_Exercise directions_.
Only the lines below from the one with "Task: Click the path" through the one with "Task: Click the info" are to be written out, exactly and without any images.

───── Source data ─────

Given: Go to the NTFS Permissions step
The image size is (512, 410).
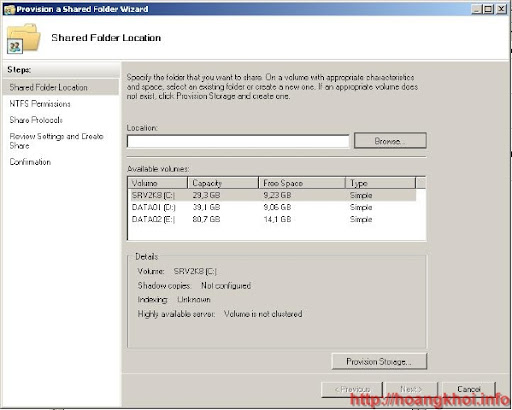Looking at the screenshot, I should (x=40, y=104).
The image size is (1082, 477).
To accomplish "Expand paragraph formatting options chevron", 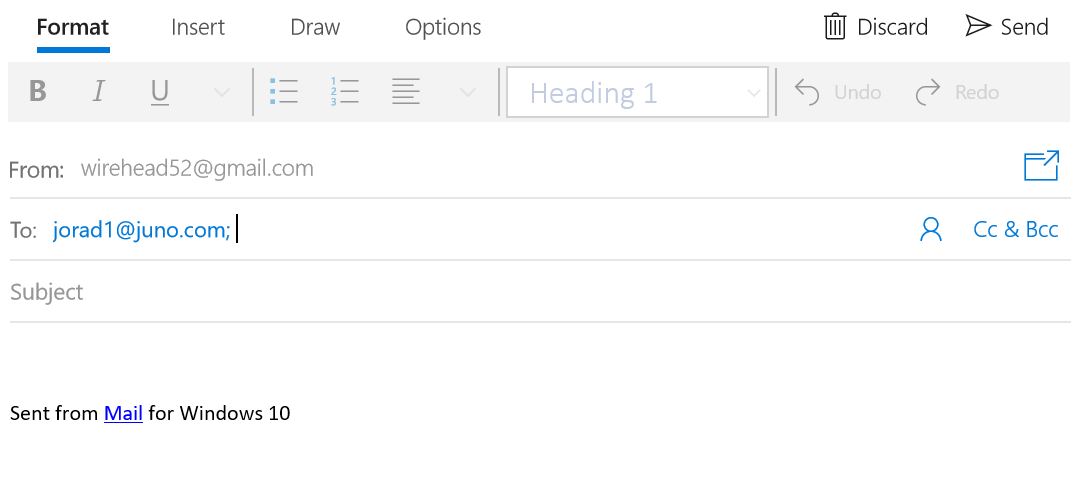I will click(467, 93).
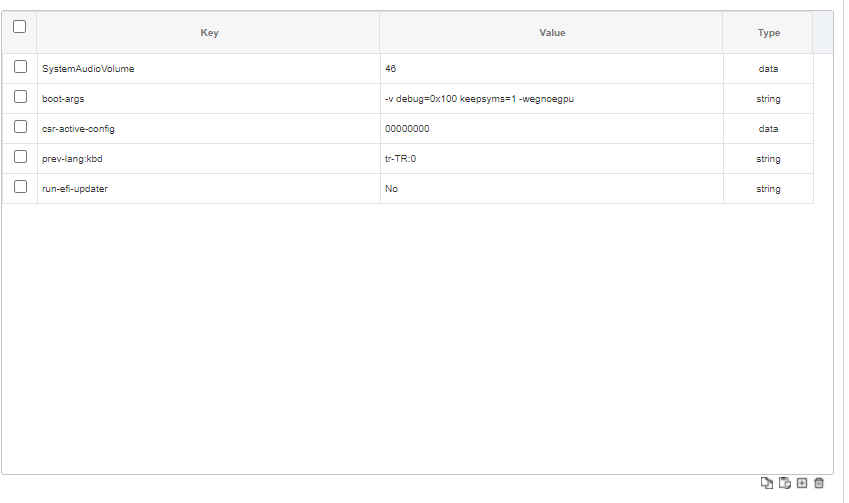Click the paste icon below the table
Screen dimensions: 849x503
click(785, 483)
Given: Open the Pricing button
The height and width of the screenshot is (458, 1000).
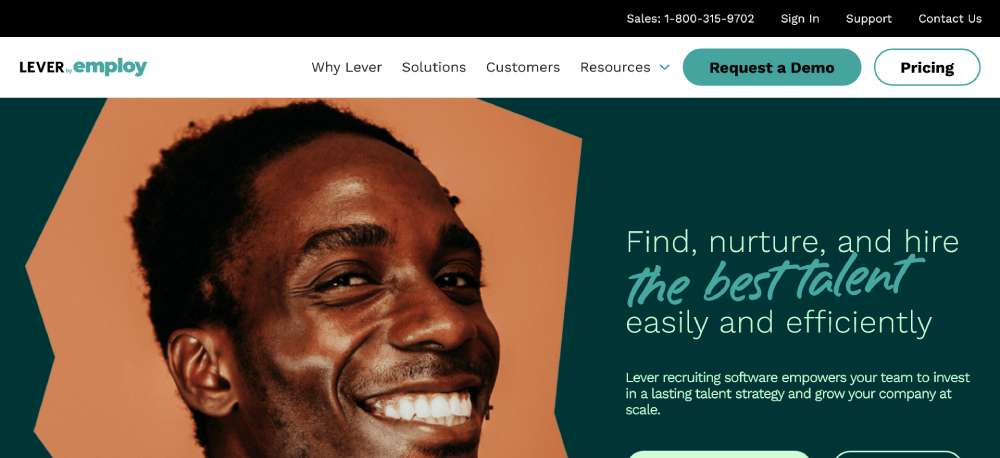Looking at the screenshot, I should pos(927,67).
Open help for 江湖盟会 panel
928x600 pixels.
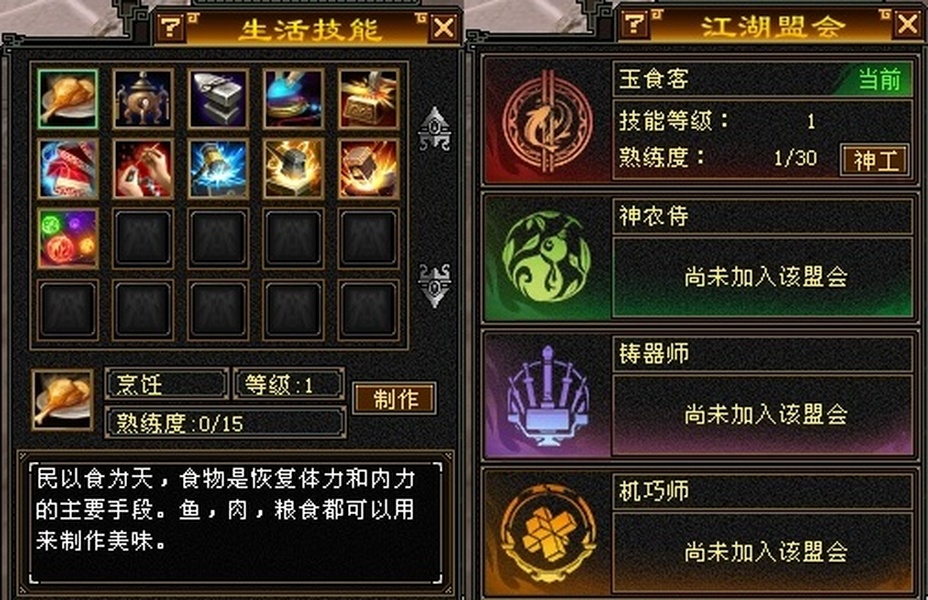click(x=634, y=24)
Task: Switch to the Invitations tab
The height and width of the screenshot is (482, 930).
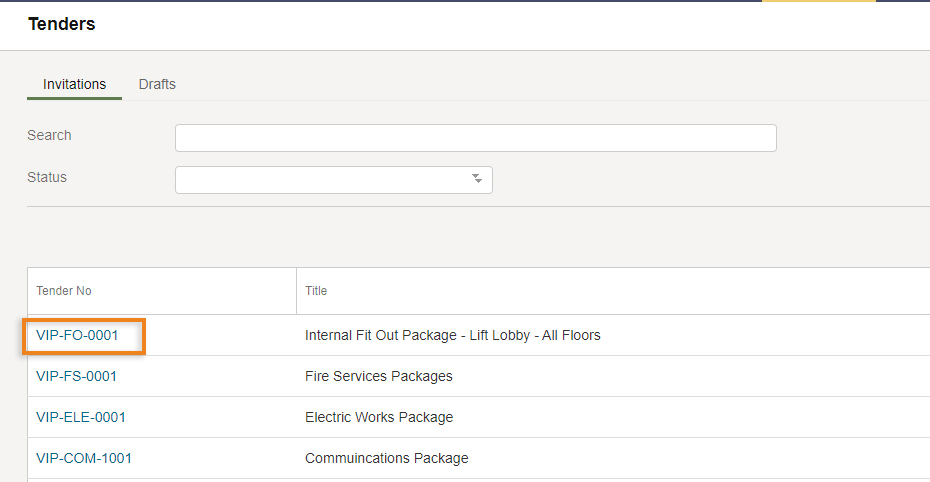Action: pos(74,84)
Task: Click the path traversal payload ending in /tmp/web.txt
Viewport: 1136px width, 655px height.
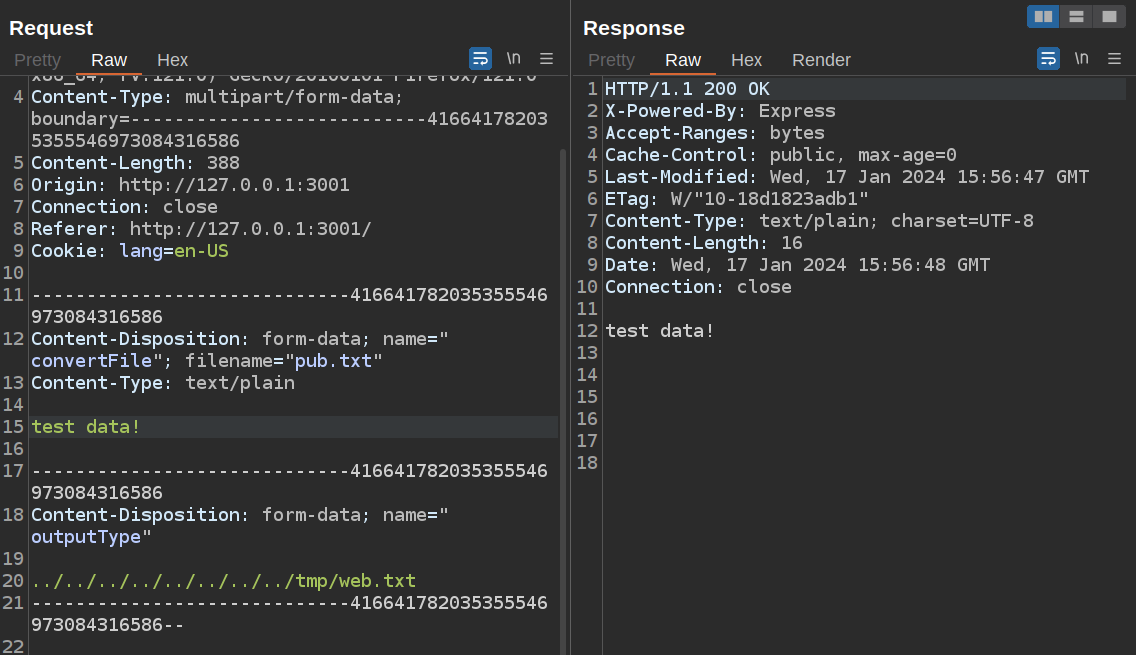Action: tap(223, 581)
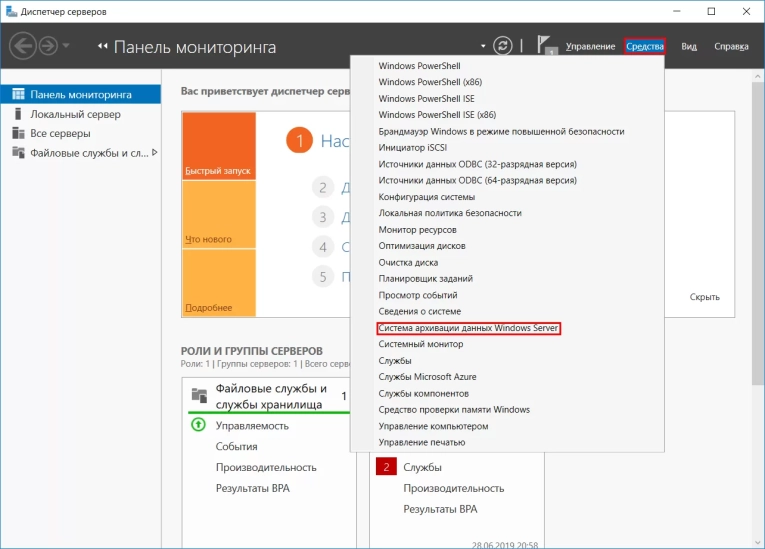Open Локальный сервер from sidebar
This screenshot has height=549, width=765.
[75, 114]
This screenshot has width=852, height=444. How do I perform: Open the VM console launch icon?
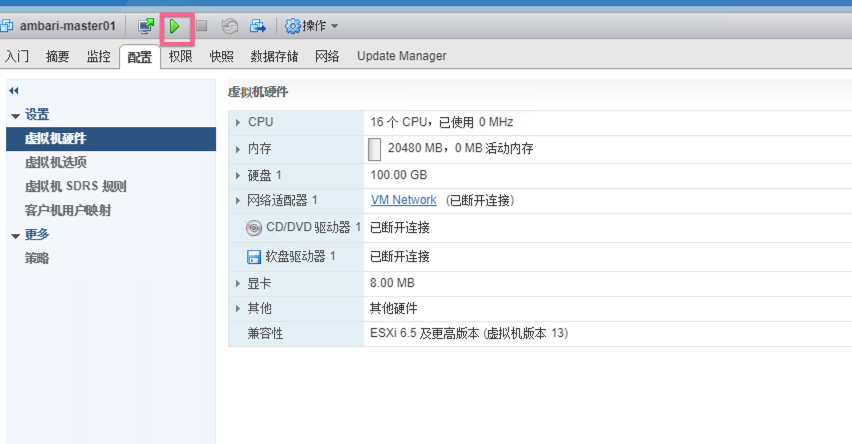tap(146, 26)
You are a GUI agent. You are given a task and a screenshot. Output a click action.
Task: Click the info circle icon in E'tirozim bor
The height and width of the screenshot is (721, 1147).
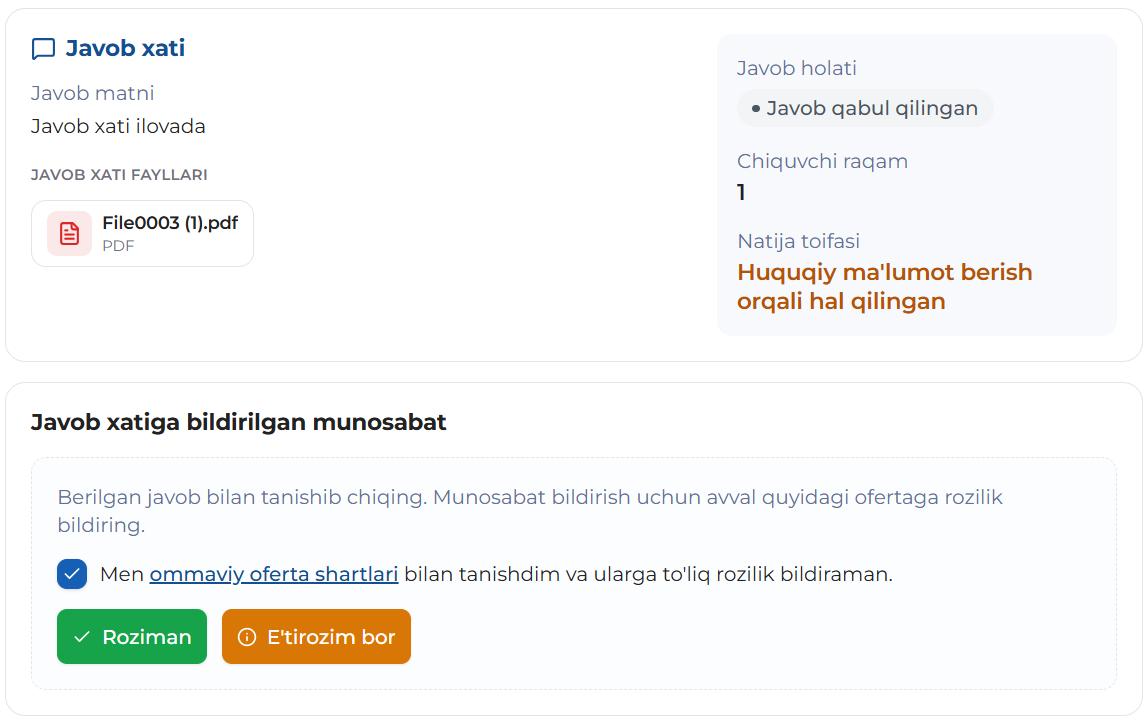[247, 637]
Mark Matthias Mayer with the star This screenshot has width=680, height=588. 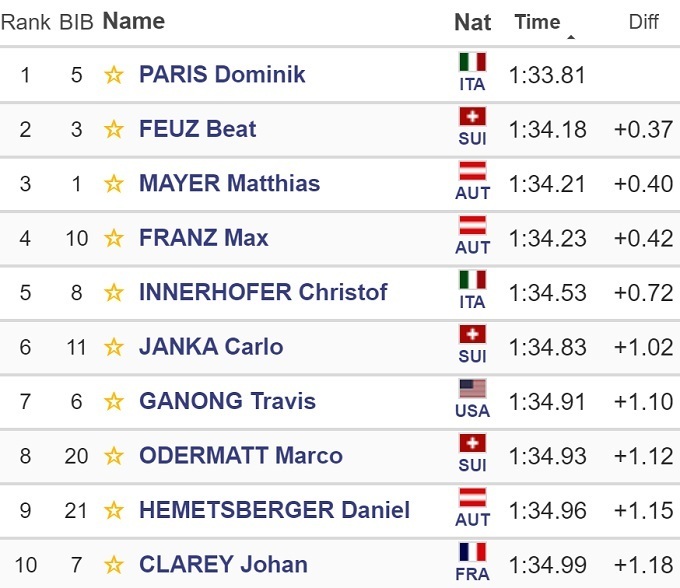click(114, 184)
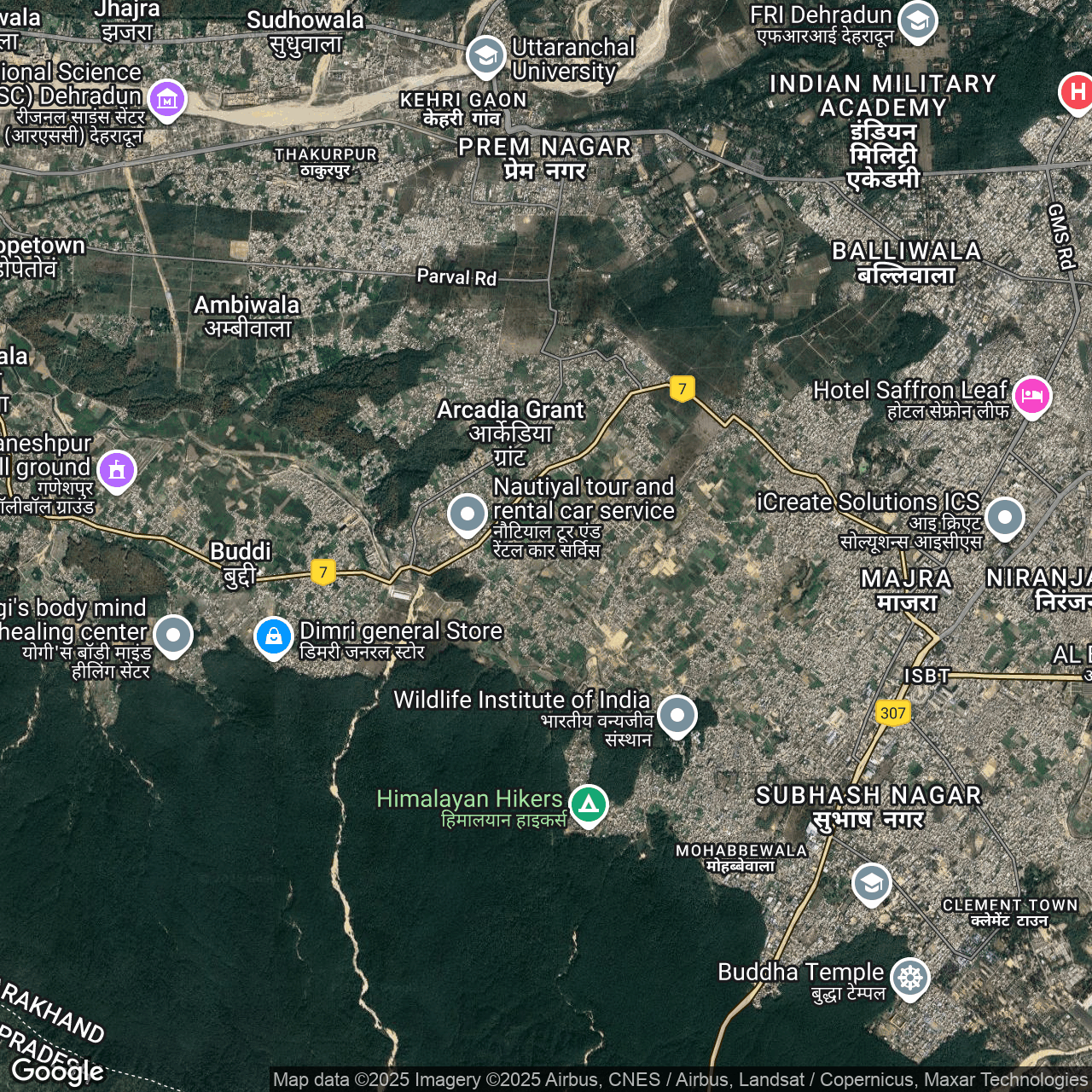Click the Google logo link
Screen dimensions: 1092x1092
(x=57, y=1070)
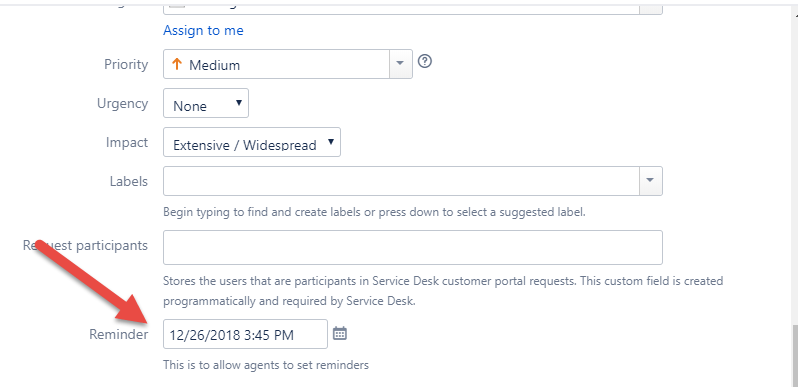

─────

_Your solution_.
Task: Click the path traversal payload ending in /tmp/web.txt
Viewport: 1136px width, 655px height.
Action: tap(223, 581)
Open Локальный сервер from sidebar
This screenshot has height=549, width=765.
[75, 114]
This screenshot has width=852, height=444. How do I perform: Open the VM console launch icon?
tap(146, 26)
You are a GUI agent. You are given a task and a screenshot. Output a click action.
Task: Click the info circle icon in E'tirozim bor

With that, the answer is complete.